====== RECORDS SHOWN ======

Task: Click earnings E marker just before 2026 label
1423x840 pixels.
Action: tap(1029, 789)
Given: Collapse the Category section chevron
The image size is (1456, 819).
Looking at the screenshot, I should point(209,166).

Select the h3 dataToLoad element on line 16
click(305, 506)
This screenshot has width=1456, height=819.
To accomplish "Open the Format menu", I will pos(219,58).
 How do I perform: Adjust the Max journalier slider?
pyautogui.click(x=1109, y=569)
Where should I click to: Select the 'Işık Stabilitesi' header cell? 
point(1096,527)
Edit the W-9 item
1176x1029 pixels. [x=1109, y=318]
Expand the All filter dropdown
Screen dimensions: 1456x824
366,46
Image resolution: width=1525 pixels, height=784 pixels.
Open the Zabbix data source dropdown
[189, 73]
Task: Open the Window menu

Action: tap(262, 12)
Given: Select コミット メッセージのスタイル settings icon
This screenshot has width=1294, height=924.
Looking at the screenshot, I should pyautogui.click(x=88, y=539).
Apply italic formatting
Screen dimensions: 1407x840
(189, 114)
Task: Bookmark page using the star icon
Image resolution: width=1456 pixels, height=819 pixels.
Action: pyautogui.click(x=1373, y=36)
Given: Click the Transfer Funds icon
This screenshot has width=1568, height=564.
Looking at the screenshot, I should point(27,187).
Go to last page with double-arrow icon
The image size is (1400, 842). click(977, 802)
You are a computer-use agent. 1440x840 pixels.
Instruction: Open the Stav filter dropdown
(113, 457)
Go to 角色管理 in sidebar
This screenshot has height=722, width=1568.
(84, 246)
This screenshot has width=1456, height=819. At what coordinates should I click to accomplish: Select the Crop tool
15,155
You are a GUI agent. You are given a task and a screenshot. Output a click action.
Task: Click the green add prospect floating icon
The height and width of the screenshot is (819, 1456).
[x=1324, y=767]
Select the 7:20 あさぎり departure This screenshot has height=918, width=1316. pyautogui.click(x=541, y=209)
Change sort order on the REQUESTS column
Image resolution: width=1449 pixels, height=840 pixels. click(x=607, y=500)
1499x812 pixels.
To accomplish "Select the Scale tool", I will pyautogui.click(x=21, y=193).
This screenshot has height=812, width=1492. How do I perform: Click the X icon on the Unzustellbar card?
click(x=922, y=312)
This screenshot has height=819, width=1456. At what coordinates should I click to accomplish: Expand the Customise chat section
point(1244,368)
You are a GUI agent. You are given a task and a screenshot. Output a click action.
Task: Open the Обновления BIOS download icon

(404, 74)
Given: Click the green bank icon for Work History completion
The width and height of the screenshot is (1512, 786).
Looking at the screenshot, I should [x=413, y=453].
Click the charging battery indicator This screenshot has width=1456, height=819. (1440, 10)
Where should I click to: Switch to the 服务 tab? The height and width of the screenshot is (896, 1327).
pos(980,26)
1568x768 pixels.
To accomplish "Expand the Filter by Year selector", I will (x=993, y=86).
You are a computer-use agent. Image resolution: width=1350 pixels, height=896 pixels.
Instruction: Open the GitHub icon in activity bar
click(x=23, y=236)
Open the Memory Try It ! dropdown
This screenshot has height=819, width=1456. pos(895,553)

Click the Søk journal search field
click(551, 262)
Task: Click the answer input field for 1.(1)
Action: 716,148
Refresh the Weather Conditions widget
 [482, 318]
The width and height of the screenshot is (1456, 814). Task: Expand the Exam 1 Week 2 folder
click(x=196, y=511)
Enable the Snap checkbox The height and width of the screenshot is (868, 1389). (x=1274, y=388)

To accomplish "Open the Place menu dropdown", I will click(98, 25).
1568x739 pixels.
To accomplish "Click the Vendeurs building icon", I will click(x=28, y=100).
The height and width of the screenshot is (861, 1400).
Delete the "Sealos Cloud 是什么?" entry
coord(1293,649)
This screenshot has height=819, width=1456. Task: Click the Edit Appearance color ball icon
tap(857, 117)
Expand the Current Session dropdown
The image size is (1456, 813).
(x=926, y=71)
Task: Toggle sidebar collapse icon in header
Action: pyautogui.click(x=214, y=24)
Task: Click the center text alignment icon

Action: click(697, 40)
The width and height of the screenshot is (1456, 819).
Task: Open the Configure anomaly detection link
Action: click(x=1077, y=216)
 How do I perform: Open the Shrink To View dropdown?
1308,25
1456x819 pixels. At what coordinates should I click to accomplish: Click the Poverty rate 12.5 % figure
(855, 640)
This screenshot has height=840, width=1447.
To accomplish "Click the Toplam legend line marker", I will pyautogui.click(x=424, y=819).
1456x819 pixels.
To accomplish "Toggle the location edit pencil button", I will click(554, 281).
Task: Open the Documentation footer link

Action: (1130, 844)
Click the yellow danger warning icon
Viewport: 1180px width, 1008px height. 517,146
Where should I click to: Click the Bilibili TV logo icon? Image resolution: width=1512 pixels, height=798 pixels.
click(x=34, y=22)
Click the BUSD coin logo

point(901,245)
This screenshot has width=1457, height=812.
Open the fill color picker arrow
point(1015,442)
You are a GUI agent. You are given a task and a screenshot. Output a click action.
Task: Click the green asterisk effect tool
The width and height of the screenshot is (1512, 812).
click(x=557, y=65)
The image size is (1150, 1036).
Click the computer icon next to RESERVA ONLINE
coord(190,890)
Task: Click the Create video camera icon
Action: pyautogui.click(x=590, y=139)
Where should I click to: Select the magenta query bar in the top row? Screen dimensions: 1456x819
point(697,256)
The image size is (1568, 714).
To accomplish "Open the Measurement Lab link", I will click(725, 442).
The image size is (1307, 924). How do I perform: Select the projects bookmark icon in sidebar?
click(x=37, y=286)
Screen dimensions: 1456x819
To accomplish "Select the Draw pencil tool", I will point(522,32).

======

What's wanted here is every record, retyped exactly as shown above.

Task: Click earnings E marker just before 2026 label
1423x840 pixels.
Action: tap(1029, 789)
Given: Collapse the Category section chevron
The image size is (1456, 819).
Looking at the screenshot, I should point(209,166).

Select the h3 dataToLoad element on line 16
click(305, 506)
This screenshot has width=1456, height=819.
To accomplish "Open the Format menu", I will pos(219,58).
 How do I perform: Adjust the Max journalier slider?
pyautogui.click(x=1109, y=569)
Where should I click to: Select the 'Işık Stabilitesi' header cell? 
point(1096,527)
Edit the W-9 item
1176x1029 pixels. [x=1109, y=318]
Expand the All filter dropdown
Screen dimensions: 1456x824
366,46
Image resolution: width=1525 pixels, height=784 pixels.
Open the Zabbix data source dropdown
[189, 73]
Task: Open the Window menu

Action: tap(262, 12)
Given: Select コミット メッセージのスタイル settings icon
This screenshot has width=1294, height=924.
Looking at the screenshot, I should pyautogui.click(x=88, y=539).
Apply italic formatting
Screen dimensions: 1407x840
(189, 114)
Task: Bookmark page using the star icon
Image resolution: width=1456 pixels, height=819 pixels.
Action: pyautogui.click(x=1373, y=36)
Given: Click the Transfer Funds icon
This screenshot has width=1568, height=564.
Looking at the screenshot, I should point(27,187).
Go to last page with double-arrow icon
The image size is (1400, 842). click(977, 802)
You are a computer-use agent. 1440x840 pixels.
Instruction: Open the Stav filter dropdown
(113, 457)
Go to 角色管理 in sidebar
This screenshot has height=722, width=1568.
(84, 246)
This screenshot has width=1456, height=819. At what coordinates should I click to accomplish: Select the Crop tool
15,155
You are a GUI agent. You are given a task and a screenshot. Output a click action.
Task: Click the green add prospect floating icon
The height and width of the screenshot is (819, 1456).
[x=1324, y=767]
Select the 7:20 あさぎり departure This screenshot has height=918, width=1316. pyautogui.click(x=541, y=209)
Change sort order on the REQUESTS column
Image resolution: width=1449 pixels, height=840 pixels. click(x=607, y=500)
1499x812 pixels.
To accomplish "Select the Scale tool", I will pyautogui.click(x=21, y=193).
This screenshot has height=812, width=1492. How do I perform: Click the X icon on the Unzustellbar card?
click(x=922, y=312)
This screenshot has height=819, width=1456. At what coordinates should I click to accomplish: Expand the Customise chat section
point(1244,368)
You are a GUI agent. You are given a task and a screenshot. Output a click action.
Task: Open the Обновления BIOS download icon

(404, 74)
Given: Click the green bank icon for Work History completion
The width and height of the screenshot is (1512, 786).
Looking at the screenshot, I should [x=413, y=453].
Click the charging battery indicator This screenshot has width=1456, height=819. (1440, 10)
Where should I click to: Switch to the 服务 tab? The height and width of the screenshot is (896, 1327).
pos(980,26)
1568x768 pixels.
To accomplish "Expand the Filter by Year selector", I will (x=993, y=86).
You are a computer-use agent. Image resolution: width=1350 pixels, height=896 pixels.
Instruction: Open the GitHub icon in activity bar
click(x=23, y=236)
Open the Memory Try It ! dropdown
This screenshot has height=819, width=1456. pos(895,553)

Click the Søk journal search field
click(551, 262)
Task: Click the answer input field for 1.(1)
Action: 716,148
Refresh the Weather Conditions widget
 [482, 318]
The width and height of the screenshot is (1456, 814). Task: Expand the Exam 1 Week 2 folder
click(x=196, y=511)
Enable the Snap checkbox The height and width of the screenshot is (868, 1389). (x=1274, y=388)

To accomplish "Open the Place menu dropdown", I will click(98, 25).
1568x739 pixels.
To accomplish "Click the Vendeurs building icon", I will click(x=28, y=100).
The height and width of the screenshot is (861, 1400).
Delete the "Sealos Cloud 是什么?" entry
coord(1293,649)
This screenshot has height=819, width=1456. Task: Click the Edit Appearance color ball icon
tap(857, 117)
Expand the Current Session dropdown
The image size is (1456, 813).
(x=926, y=71)
Task: Toggle sidebar collapse icon in header
Action: pyautogui.click(x=214, y=24)
Task: Click the center text alignment icon

Action: click(697, 40)
The width and height of the screenshot is (1456, 819).
Task: Open the Configure anomaly detection link
Action: click(x=1077, y=216)
 How do I perform: Open the Shrink To View dropdown?
1308,25
1456x819 pixels. At what coordinates should I click to accomplish: Click the Poverty rate 12.5 % figure
(855, 640)
This screenshot has height=840, width=1447.
To accomplish "Click the Toplam legend line marker", I will pyautogui.click(x=424, y=819).
1456x819 pixels.
To accomplish "Toggle the location edit pencil button", I will click(554, 281).
Task: Open the Documentation footer link

Action: (1130, 844)
Click the yellow danger warning icon
Viewport: 1180px width, 1008px height. 517,146
Where should I click to: Click the Bilibili TV logo icon? Image resolution: width=1512 pixels, height=798 pixels.
click(x=34, y=22)
Click the BUSD coin logo

point(901,245)
This screenshot has width=1457, height=812.
Open the fill color picker arrow
point(1015,442)
You are a GUI agent. You are given a task and a screenshot. Output a click action.
Task: Click the green asterisk effect tool
The width and height of the screenshot is (1512, 812).
click(x=557, y=65)
The image size is (1150, 1036).
Click the computer icon next to RESERVA ONLINE
coord(190,890)
Task: Click the Create video camera icon
Action: pyautogui.click(x=590, y=139)
Where should I click to: Select the magenta query bar in the top row? Screen dimensions: 1456x819
point(697,256)
The image size is (1568, 714).
To accomplish "Open the Measurement Lab link", I will click(725, 442).
The image size is (1307, 924). How do I perform: Select the projects bookmark icon in sidebar?
click(x=37, y=286)
Screen dimensions: 1456x819
To accomplish "Select the Draw pencil tool", I will point(522,32).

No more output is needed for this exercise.